The quantitative expression of HLA-DR on monocytes was determined by fluorescence-activated cell sorting analysis in patients with IBD, patients with acute intestinal bacterial infections (bact.), and healthy subjects (contr.).

Results

The quantitative expression of HLA-DR in patients with bact. (n = 20; 90,000 molecules per monocyte; confidence interval [CI], 79,000–102,000) was significantly higher than that in patients with ulcerative colitis (n = 40, 30,000; CI, 30,000–38,000; P < 0.0001), Crohn disease (n = 80, 31,000; CI, 32,000–39,000; P < 0.0001), or in contr. (n = 28, 39,000; CI, 36,000–46,000; P < 0.0001).
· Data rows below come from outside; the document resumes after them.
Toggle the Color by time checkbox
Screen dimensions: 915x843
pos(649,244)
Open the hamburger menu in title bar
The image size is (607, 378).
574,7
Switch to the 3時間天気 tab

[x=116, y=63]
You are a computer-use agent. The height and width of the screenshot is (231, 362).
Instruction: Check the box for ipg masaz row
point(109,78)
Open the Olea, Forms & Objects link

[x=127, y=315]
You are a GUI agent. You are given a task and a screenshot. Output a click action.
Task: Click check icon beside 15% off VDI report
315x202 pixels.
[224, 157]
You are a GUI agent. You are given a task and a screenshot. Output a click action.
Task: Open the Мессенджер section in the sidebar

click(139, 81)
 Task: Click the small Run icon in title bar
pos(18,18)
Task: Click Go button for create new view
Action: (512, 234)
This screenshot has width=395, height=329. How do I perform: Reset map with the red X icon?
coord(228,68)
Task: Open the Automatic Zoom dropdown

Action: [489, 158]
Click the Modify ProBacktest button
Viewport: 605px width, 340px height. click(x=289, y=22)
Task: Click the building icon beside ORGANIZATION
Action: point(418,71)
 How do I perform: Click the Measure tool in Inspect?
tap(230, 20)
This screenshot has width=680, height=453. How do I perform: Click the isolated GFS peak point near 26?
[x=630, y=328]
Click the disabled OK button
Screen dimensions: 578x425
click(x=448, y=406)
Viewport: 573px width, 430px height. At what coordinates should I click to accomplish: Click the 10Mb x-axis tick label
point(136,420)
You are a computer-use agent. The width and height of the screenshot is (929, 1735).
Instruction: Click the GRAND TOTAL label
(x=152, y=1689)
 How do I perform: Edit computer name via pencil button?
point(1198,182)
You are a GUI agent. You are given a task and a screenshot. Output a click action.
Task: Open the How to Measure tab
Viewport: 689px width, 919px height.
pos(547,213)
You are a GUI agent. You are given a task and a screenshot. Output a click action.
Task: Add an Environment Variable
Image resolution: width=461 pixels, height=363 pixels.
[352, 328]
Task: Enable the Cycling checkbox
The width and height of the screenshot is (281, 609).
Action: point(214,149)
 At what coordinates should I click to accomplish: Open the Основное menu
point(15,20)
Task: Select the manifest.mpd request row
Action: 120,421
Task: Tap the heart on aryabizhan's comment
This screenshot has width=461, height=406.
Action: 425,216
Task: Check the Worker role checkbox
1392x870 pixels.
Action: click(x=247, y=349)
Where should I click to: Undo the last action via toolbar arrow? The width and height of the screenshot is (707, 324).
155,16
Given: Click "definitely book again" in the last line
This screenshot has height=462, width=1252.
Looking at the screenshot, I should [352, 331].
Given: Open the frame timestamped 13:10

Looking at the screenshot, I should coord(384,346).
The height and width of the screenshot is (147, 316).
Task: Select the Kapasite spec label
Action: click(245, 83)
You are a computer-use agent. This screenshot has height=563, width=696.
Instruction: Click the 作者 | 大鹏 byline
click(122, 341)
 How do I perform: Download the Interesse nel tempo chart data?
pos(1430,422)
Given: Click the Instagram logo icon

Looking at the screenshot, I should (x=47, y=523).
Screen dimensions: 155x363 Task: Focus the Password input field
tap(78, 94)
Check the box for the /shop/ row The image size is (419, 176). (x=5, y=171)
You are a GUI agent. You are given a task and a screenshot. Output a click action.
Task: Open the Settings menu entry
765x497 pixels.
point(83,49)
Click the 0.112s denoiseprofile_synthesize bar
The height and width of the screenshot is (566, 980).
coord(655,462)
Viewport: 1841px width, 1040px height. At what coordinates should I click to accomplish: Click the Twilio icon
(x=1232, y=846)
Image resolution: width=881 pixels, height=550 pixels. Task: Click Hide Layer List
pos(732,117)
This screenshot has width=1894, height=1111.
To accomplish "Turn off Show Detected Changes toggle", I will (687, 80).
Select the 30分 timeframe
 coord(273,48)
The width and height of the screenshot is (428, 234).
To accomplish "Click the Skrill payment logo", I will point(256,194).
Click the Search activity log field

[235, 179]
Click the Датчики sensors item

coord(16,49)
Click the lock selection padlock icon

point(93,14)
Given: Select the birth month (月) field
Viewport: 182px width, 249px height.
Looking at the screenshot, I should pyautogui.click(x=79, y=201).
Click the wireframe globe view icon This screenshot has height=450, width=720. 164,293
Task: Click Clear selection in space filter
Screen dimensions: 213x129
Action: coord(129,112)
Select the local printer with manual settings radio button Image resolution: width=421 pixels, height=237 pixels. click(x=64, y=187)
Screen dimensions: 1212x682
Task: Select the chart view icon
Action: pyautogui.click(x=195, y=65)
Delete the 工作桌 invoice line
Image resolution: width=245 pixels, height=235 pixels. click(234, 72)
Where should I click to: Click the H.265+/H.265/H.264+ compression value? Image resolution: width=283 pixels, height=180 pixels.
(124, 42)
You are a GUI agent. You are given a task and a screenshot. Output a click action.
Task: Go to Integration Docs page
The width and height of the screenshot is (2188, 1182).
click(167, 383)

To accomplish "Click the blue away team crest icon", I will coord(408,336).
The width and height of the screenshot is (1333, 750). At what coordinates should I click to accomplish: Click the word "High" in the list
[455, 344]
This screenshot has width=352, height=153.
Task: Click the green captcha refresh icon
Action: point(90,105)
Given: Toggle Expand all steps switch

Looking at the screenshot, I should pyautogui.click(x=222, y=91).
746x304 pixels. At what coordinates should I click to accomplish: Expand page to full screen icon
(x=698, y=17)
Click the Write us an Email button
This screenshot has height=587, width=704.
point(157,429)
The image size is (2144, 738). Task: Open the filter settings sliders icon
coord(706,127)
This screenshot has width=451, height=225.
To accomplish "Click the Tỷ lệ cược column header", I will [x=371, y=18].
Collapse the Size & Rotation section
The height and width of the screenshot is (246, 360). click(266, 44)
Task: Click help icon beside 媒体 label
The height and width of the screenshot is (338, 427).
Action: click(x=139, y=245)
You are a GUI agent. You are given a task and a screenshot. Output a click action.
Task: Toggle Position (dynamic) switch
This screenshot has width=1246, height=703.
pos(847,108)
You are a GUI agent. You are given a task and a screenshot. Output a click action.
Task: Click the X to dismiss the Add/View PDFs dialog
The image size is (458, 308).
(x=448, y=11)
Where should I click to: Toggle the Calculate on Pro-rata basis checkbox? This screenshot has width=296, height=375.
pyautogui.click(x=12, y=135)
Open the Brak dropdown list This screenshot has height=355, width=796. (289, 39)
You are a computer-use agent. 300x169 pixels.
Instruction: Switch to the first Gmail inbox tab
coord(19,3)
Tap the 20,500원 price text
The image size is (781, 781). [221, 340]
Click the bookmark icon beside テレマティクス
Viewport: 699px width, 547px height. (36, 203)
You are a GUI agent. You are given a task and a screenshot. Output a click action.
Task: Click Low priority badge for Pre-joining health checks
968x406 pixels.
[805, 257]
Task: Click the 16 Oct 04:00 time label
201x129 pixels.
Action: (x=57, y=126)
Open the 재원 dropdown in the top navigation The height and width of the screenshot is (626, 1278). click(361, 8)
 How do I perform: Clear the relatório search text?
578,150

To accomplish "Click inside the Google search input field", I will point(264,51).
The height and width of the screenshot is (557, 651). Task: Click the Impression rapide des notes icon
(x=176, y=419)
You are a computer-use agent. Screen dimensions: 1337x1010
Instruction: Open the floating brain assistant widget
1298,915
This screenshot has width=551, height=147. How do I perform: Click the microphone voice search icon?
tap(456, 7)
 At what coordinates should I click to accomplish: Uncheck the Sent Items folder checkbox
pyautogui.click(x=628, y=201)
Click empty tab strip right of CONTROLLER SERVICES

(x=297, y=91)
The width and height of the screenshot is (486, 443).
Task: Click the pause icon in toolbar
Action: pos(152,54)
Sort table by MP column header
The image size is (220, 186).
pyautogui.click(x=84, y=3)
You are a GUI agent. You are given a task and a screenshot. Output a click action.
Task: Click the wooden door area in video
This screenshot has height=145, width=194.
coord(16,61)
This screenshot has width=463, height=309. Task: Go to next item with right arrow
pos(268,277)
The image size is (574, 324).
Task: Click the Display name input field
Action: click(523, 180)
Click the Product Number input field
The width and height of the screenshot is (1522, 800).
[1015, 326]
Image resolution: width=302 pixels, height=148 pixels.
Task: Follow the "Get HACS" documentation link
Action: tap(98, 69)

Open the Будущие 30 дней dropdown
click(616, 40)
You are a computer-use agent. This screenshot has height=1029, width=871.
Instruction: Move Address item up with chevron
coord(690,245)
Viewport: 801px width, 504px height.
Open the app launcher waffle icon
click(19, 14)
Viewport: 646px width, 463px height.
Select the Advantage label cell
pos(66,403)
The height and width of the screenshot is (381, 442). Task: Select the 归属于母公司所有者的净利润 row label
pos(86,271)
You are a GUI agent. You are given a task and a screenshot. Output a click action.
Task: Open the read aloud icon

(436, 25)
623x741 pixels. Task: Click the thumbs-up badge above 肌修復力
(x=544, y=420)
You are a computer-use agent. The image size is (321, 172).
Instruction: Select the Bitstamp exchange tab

In patients with ulcerative colitis and Crohn disease, HLA-DR expression was significantly decreased, as compared with contr. (P < 0.05 and P < 0.01, respectively). With a cutoff point of 50,000, HLA-DR showed a sensitivity of 95% and a specificity of 92% in discriminating between bact. and active IBD.

Conclusion

The quantitative measurement of HLA-DR expression could serve as a valuable tool to discriminate between bact. and active IBD.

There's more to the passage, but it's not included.